Abstract. We study the problem of estimating a functional $\theta(\mathbb{P})$ of an unknown probability distribution $\mathbb{P} \in\mathcal{P}$ in which the original iid sample $X_1,\dots, X_n$ is kept private even from the statistician via an $\alpha$-local differential privacy constraint. Let $\omega_{TV}$ denote the modulus of continuity of the functional $\theta$ over $\mathcal{P}$ with respect to total variation distance. For a large class of loss functions $l$ and a fixed privacy level $\alpha$, we prove that the privatized minimax risk is equivalent to $l(\omega_{TV}(n^{-1/2}))$ to within constants, under regularity conditions that are satisfied, in particular, if $\theta$ is linear and $\mathcal{P}$ is convex. Our results complement the theory developed by Donoho and Liu (1991 Ann.
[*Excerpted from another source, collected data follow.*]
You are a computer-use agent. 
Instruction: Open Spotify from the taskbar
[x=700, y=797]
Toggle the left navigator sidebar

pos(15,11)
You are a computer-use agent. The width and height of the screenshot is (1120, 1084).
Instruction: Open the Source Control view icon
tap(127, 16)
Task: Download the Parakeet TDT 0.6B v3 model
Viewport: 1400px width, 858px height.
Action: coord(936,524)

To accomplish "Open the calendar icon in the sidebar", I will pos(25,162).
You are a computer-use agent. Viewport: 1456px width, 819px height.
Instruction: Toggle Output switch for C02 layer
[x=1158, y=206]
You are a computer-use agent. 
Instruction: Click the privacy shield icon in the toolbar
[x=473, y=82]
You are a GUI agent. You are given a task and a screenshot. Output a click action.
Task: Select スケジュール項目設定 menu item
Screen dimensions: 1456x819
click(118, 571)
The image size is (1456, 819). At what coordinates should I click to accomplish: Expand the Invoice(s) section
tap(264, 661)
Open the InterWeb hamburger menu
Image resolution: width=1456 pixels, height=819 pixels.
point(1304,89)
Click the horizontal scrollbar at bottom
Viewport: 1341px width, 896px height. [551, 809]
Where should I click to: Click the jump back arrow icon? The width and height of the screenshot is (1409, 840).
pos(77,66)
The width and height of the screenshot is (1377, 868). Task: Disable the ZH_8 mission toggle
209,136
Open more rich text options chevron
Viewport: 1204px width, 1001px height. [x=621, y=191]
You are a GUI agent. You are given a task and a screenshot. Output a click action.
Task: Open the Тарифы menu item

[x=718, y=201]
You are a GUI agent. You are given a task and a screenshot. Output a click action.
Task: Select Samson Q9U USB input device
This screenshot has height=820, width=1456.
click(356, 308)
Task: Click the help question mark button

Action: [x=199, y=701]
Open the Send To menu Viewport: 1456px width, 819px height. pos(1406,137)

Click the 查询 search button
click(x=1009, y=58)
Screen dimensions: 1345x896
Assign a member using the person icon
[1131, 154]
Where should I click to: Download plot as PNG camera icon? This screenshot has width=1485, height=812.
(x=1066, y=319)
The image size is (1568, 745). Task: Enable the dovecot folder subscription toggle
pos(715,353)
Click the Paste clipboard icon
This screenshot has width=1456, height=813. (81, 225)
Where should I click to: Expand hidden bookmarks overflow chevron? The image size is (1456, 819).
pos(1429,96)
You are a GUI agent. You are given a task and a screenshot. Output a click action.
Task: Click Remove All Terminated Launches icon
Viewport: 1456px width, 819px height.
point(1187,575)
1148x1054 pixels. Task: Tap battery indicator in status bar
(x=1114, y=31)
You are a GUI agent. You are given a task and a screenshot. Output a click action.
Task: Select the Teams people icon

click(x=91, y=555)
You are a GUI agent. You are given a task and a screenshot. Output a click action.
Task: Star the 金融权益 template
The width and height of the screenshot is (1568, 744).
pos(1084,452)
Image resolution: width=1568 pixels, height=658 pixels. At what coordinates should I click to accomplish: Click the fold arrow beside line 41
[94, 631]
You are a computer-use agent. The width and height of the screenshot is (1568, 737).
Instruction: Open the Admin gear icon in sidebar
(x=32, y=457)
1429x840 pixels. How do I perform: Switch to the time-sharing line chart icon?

Statist. 19 633–667) with the nowadays highly relevant case of privatized data. Somewhat surprisingly, the difficulty of the estimation problem in the private case is characterized by $\omega_{TV}$, whereas, it is characterized by the Hellinger modulus of continuity if the original data $X_1,\dots, X_n$ are available. We also find that for locally private estimation of linear functionals over a convex model a simple sample mean estimator, based on independently and binary privatized observations, always achieves the minimax rate. In particular, over the larger class of so-called sequentially interactive privacy mechanisms, a non-interactive procedure attains this rate.Next, we turn to one of the most studied non-linear functionals, the quadratic functional. Here, in contrast, we show that for estimating the integrated square of a density, sequentially interactive privacy mechanisms improve substantially over the best possible non-interactive procedure in terms of minimax rate of estimation. In particular, in the non-interactive scenario we identify an elbow in the minimax rate at $s=3/4$, whereas in the sequentially interactive scenario the elbow is at $s=1/2$. This is markedly different from both, the case of direct observations, where the elbow is well-known to be at $s=1/4$, as well as from the case where Laplace noise is added to the original data, where an elbow at $s=9/4$ is obtained.